Photo of a Microsoft Office BuildingMods are asleep, post actual Microsoft Offices. Photo by Matthew Manuel on Unsplash

The latest accessibility webinar from Little Forest on Microsoft Office documents was pretty useful, especially with regards to PowerPoint and Excel, and I picked up many tips.

Good practice commonality included filling in all of the properties for author, title, etc., adding alt text for images (of course), and using the Check Accessibility report which, to be fair, though I knew it existed, I haven’t used it a great deal, tucked away in the Review tab of the ribbon as it is. On tables we were advised to keep them as simple as possible, avoiding use of merging or splitting cells.

With regards to PowerPoint we were recommended to always use slides with a Title section and to manually check the reading order as it doesn’t always get this right automatically. A third party tool was demonstrated called Color Contrast Checker from The Paciello Group which does exactly what it says on the tin. It’s free for Windows and Mac OS, though I couldn’t tell if it was open source or not, and works with any application.

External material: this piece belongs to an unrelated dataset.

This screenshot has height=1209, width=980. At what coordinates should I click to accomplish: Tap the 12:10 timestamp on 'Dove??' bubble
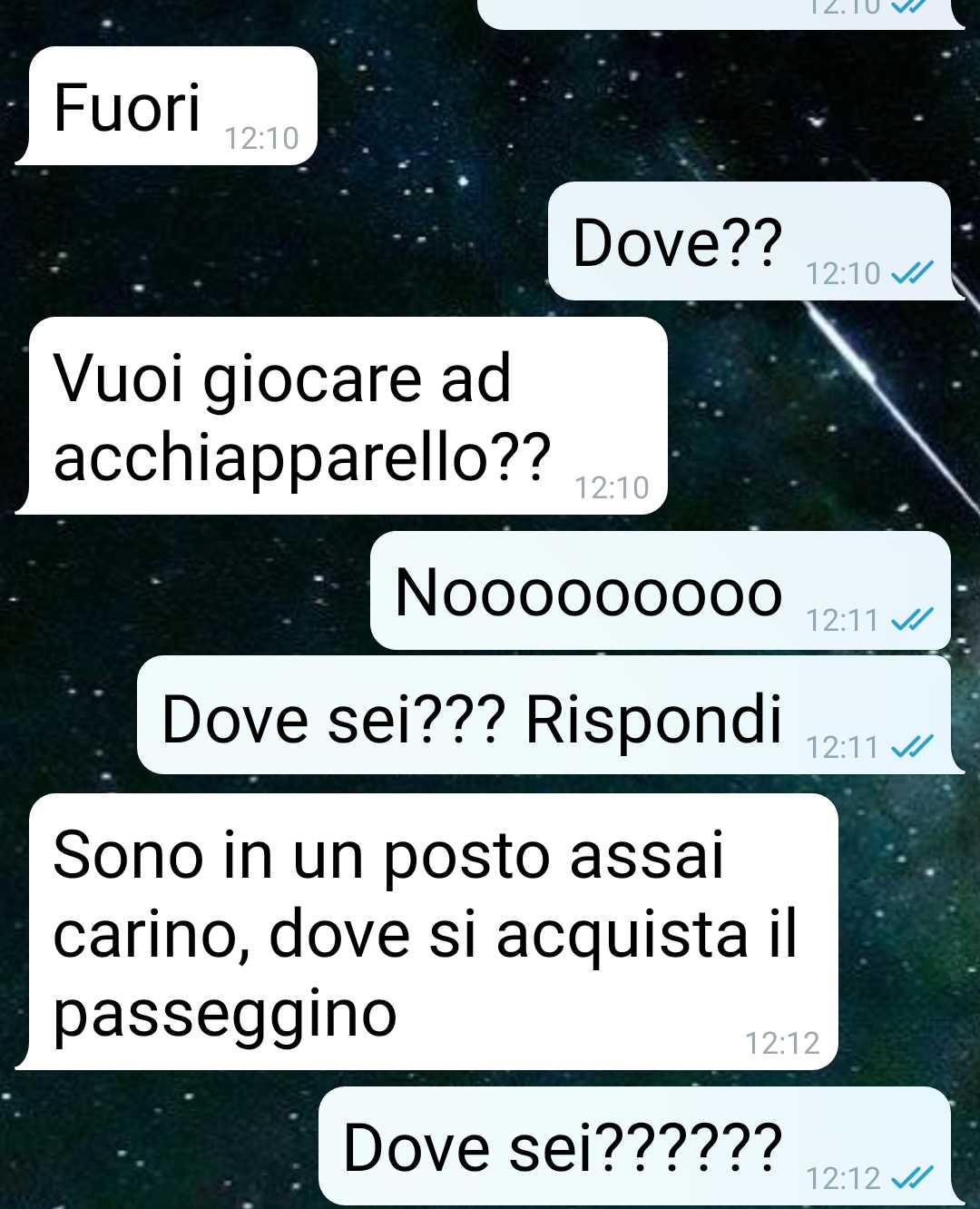tap(843, 272)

Finally on Excel, we were advised to always use the Table tool, rather than relying on the assumption that everyone can see the structure of Excel’s default layout. Stick to one table per worksheet, avoid blank rows and cells, and provide headings and names for each table and worksheet. A colleague asked a question about charts and they advised that these are hard to make accessible, so it’s best to provide a description explaining the data trends to complement any charts you use.